If you’d like to walk through the basics of centering prayer and experience it some together I’ll lead us through that, or if you’d like to simply listen in on the process you’re also welcome to do that. 

Centering prayer starts with the decision to be still.  As one approaches the prayer, one comes as a listener, humble, open.  One doesn’t need to have any expectations for the prayer except that God will be present, whether felt or not.  You are here to receive.  As a way of signaling this you may wish to be in a body position that helps you be attentive.  Having your feet flat on the floor is one way of doing this.  Sitting up straight is another way.  Closing your eyes allows for the attention to go off of what is around you and be directed toward the prayer.   

The next act is to wait for a word.  You sit quietly, knowing that you’re in God’s presence, and let whatever sacred word comes to mind be the focus of the prayer.  This is the centering part of the prayer as you let all other words fall away and find this one as a centering point.  The word may be love, peace, grace, wisdom…or Jesus and Spirit.  You wait to see if any word appears as a center for you that may be especially applicable for you…..

* [Extracted data]:
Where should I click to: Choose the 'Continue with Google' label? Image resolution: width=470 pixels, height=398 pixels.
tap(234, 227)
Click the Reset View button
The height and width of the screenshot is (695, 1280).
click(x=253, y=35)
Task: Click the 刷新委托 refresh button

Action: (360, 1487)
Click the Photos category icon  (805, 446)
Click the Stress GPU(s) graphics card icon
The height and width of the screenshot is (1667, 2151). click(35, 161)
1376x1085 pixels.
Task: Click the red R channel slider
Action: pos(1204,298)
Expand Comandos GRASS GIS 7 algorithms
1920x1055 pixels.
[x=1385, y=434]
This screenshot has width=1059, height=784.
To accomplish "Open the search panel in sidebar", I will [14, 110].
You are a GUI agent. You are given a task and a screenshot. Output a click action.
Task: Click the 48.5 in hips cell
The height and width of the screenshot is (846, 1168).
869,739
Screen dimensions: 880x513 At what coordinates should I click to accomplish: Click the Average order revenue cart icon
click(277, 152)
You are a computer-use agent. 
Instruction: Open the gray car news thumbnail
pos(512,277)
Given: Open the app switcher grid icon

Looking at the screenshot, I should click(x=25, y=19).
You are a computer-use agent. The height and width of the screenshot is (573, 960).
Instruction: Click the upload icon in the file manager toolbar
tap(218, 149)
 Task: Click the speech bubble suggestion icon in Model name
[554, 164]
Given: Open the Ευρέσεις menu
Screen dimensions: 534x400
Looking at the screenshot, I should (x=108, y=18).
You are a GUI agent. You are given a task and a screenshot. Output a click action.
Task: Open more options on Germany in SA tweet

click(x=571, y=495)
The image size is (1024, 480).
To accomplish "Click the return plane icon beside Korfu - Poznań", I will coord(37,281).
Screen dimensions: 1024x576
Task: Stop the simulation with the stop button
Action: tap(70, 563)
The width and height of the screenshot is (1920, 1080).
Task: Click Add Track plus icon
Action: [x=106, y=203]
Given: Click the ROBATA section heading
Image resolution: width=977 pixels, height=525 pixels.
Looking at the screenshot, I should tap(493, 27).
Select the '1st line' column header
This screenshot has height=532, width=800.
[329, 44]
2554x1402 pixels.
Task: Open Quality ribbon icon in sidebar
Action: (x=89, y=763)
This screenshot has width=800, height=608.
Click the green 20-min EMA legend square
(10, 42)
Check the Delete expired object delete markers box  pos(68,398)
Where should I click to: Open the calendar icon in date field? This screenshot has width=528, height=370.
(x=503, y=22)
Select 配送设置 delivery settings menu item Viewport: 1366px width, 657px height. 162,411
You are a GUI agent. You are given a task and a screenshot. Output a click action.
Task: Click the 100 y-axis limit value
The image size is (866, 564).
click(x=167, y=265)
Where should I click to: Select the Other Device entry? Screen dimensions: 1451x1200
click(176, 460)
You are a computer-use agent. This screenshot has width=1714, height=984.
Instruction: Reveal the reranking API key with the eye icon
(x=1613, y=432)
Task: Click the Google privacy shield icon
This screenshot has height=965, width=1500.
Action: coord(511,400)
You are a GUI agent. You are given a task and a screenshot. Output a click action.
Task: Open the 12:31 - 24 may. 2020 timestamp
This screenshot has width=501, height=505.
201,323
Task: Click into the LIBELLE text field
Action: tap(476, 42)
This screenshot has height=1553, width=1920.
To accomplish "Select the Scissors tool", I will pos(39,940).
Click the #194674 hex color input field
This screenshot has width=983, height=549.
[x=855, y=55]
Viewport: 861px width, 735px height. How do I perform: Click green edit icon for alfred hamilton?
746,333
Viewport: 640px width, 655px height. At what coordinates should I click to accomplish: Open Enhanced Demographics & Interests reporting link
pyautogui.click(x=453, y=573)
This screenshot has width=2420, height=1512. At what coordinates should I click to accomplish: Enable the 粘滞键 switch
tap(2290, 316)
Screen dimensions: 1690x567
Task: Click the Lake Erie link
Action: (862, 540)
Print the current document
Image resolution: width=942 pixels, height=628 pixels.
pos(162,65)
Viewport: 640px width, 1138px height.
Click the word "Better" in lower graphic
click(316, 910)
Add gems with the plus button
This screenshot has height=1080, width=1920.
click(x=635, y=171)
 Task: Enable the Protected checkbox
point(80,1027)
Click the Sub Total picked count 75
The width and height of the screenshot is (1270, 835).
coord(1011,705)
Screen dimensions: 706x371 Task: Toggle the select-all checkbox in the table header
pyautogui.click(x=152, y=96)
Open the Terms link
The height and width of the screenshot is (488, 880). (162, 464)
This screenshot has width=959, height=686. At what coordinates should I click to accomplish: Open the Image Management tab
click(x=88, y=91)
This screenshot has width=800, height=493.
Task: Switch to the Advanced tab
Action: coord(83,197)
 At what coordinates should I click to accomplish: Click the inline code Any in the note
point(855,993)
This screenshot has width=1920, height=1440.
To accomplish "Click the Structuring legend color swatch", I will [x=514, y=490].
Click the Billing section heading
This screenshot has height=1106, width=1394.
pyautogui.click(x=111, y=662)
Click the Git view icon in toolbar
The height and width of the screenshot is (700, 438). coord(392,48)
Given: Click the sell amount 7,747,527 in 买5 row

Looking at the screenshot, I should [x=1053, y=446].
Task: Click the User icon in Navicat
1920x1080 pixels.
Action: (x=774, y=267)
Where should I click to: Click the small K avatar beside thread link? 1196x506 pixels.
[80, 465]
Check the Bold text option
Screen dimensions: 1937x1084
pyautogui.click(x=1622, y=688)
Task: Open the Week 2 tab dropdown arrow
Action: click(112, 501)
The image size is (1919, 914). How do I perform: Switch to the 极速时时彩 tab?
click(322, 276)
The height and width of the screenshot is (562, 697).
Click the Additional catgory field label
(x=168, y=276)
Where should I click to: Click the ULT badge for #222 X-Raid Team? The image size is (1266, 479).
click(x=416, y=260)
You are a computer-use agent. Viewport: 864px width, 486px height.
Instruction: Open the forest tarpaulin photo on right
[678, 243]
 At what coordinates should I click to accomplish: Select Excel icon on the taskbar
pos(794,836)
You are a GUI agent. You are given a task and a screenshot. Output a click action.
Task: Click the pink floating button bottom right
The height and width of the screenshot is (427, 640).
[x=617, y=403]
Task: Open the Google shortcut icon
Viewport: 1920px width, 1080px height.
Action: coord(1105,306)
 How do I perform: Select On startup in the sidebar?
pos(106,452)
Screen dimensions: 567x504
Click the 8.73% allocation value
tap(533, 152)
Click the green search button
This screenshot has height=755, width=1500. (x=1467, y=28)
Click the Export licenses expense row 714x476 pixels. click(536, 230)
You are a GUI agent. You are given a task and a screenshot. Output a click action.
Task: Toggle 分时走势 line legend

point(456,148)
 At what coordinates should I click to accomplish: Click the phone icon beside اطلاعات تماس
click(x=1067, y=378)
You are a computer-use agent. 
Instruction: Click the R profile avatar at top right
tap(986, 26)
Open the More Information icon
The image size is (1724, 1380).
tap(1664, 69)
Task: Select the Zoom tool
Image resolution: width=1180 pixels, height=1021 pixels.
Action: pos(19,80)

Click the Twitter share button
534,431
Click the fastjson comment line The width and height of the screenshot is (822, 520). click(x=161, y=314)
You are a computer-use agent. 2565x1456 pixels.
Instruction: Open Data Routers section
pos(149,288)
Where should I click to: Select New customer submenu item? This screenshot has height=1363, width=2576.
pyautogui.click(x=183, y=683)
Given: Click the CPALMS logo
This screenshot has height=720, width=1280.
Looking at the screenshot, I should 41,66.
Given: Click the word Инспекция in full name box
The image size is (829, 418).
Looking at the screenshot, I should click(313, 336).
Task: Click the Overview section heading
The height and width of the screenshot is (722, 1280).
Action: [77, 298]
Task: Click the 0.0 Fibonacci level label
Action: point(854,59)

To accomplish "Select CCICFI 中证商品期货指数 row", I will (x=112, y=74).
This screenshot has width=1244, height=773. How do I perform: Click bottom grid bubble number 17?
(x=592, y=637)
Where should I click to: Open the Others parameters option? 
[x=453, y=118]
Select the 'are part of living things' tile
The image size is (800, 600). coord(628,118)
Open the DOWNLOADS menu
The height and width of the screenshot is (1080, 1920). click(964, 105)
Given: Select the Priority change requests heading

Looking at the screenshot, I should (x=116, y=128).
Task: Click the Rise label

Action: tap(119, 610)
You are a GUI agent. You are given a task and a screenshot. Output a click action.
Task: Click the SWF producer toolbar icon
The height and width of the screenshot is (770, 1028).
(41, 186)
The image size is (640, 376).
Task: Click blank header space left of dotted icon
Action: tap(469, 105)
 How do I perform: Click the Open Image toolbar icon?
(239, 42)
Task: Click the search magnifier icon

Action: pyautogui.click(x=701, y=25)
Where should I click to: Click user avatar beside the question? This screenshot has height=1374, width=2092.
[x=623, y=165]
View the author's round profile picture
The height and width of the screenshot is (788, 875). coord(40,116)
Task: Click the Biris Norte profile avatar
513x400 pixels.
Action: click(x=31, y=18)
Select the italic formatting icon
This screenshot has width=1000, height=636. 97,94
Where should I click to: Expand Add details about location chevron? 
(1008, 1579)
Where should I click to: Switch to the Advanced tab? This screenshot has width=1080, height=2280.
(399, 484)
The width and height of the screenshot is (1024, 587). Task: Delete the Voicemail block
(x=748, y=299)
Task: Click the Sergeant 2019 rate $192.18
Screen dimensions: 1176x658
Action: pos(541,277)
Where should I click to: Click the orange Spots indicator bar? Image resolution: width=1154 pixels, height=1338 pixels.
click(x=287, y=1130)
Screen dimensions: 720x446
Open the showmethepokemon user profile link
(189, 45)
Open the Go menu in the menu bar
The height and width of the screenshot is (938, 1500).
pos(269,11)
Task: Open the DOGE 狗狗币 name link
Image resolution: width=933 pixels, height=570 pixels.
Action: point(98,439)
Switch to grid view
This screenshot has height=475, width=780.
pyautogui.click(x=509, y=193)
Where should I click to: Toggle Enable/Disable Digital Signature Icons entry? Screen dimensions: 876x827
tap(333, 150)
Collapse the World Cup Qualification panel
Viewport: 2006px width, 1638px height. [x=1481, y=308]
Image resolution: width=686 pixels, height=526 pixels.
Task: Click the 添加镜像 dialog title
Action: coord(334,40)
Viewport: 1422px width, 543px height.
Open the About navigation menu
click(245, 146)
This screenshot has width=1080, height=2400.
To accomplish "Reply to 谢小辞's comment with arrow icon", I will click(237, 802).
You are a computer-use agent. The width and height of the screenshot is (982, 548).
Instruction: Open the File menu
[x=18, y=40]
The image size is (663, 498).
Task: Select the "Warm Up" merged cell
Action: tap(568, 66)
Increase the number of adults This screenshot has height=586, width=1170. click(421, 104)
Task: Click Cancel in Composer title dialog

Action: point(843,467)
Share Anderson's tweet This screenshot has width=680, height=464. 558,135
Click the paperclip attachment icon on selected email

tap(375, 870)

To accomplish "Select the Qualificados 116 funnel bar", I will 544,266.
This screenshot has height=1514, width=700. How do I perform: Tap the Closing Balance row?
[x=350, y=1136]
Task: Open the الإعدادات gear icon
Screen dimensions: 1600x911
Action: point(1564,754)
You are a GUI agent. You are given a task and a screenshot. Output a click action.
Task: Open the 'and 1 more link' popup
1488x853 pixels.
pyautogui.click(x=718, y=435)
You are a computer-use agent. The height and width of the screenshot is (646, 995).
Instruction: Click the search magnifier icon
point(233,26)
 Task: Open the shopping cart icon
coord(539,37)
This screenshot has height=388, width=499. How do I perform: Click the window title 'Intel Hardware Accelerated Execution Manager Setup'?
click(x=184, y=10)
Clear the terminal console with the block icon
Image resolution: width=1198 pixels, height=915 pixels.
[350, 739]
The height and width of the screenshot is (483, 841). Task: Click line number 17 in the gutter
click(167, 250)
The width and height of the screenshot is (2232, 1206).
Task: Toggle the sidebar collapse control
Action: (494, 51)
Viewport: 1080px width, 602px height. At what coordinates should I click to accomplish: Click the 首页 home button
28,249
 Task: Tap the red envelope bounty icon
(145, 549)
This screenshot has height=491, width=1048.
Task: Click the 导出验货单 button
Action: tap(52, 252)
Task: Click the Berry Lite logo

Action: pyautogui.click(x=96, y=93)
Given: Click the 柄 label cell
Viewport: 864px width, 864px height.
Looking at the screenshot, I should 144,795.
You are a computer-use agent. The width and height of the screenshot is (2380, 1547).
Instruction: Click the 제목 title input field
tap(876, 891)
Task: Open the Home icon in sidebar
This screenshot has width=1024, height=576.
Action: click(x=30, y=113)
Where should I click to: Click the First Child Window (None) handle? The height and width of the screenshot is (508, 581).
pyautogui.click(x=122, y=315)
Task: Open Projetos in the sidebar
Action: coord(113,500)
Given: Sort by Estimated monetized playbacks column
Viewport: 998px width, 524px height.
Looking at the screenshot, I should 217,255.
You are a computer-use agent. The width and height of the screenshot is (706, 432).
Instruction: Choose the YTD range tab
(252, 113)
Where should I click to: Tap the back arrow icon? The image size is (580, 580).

* [Aim]:
From the text on centering prayer, output the passage starting at "Centering prayer starts" and ending at "toward the prayer.", copied word for word. The rows have no connection to the text on centering prayer.

* [Answer to the exercise]:
Centering prayer starts with the decision to be still.  As one approaches the prayer, one comes as a listener, humble, open.  One doesn’t need to have any expectations for the prayer except that God will be present, whether felt or not.  You are here to receive.  As a way of signaling this you may wish to be in a body position that helps you be attentive.  Having your feet flat on the floor is one way of doing this.  Sitting up straight is another way.  Closing your eyes allows for the attention to go off of what is around you and be directed toward the prayer.